El reciente informe PISA ha confirmado la deriva sumamente peligrosa de la educación en Cataluña. Los responsables políticos de los últimos tiempos darán todo tipo de justificaciones, pero, con los matices que se quieran, la realidad resulta incontestable: vamos muy mal.

El informe, que ha generado un gran revuelo en la política catalana, ha sido recibido con notable indiferencia por una ciudadanía ya acostumbrada a saber de todo tipo de infortunios e insensateces.
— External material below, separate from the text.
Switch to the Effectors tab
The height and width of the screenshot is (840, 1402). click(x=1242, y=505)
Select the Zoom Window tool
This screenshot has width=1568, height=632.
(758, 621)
Veremos si el informe sirve de estímulo para que los poderes públicos reconduzcan la deriva, pero, mientras la mejora no llega y hay para un buen rato, las familias de los escolares seguirán reaccionando de una manera tan silenciosa como alarmante: a la que pueden, abandonan el sistema público.
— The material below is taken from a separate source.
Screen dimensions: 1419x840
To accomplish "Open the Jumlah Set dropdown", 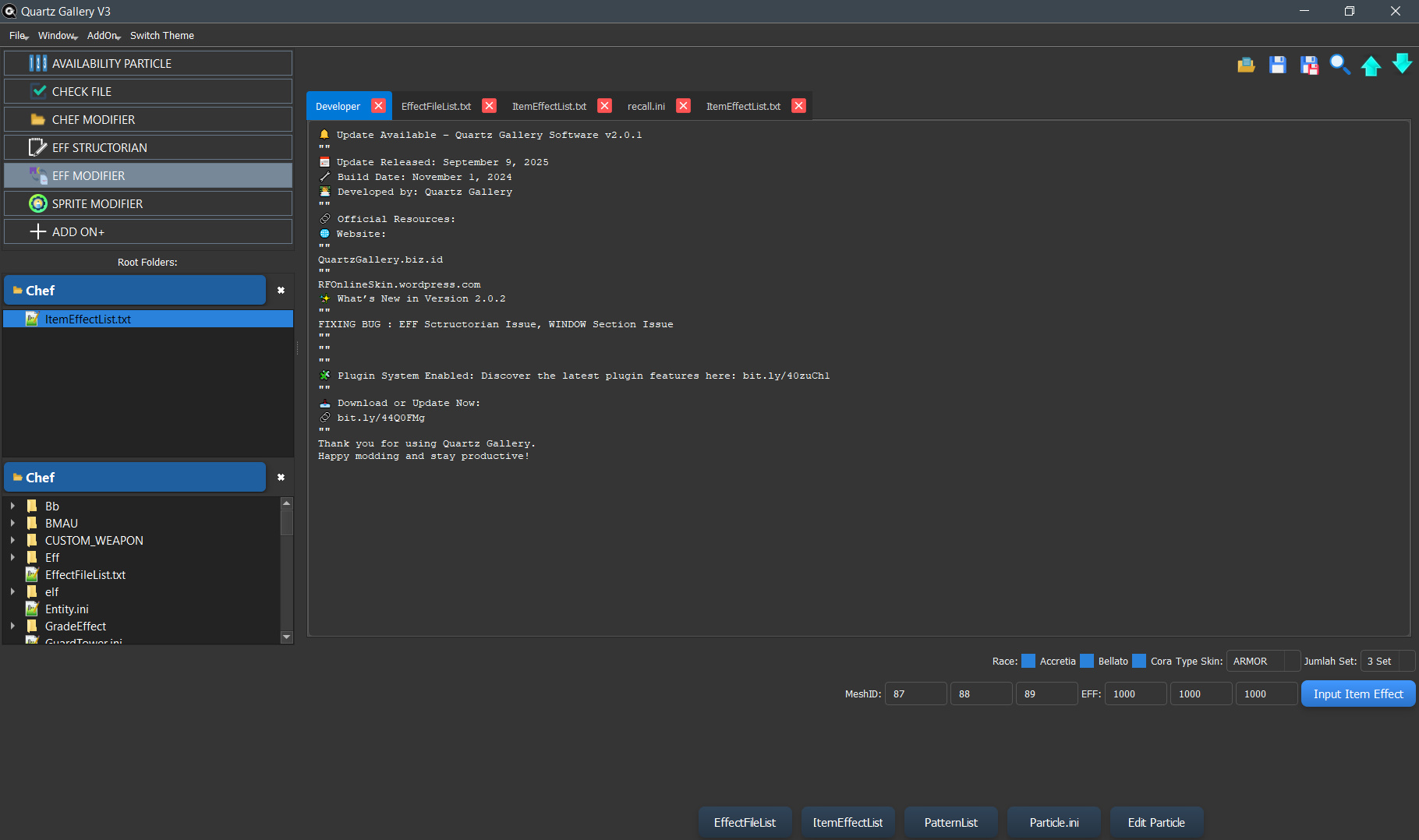I will pos(1387,661).
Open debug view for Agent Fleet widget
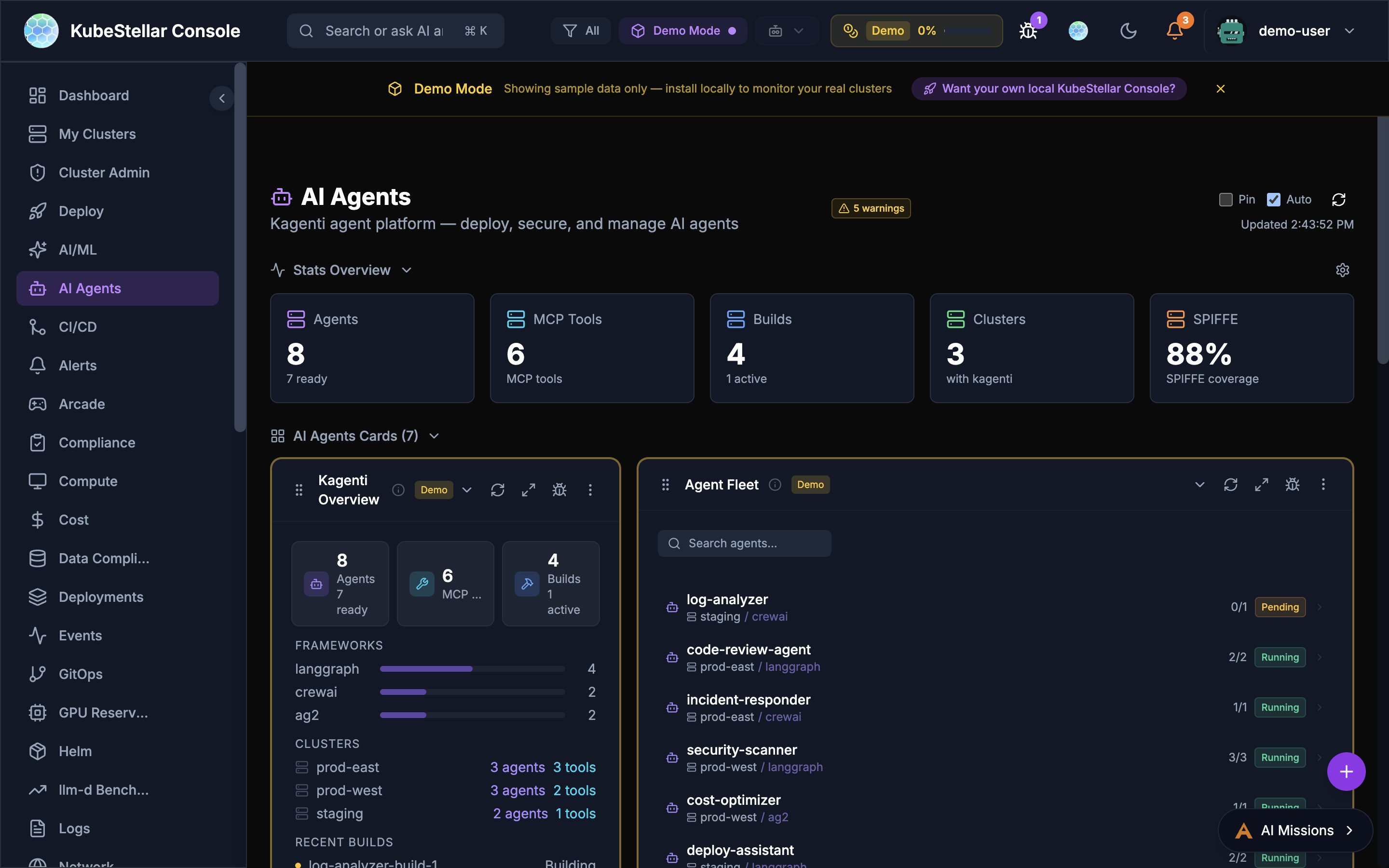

No sólo las clases más acomodadas se alejan de lo público, también la llamada clase media procura llevar a los suyos a escuelas concertadas y mutuas privadas de salud. Además, y creo que es representativo del momento, son cada vez más las familias de bajos ingresos que hacen un gran esfuerzo para contratar un seguro médico. Muestra todo ello de la creciente percepción de deterioro de la educación y la sanidad.

De consolidarse esta tendencia, y todo señala que así será, los servicios públicos se irán orientando exclusivamente a los colectivos más desfavorecidos que, además, son los que menos protestan, como si asumieran que lo suyo es aceptar calladamente una marginalidad irreversible. El aviso del informe PISA aún nos alcanza a tiempo de reconducir la deriva. No será nada sencillo, pues a los signos de los tiempos, que van a la contra, se le añade la incompetencia y desorientación de una Cataluña que sigue mirando a Waterloo.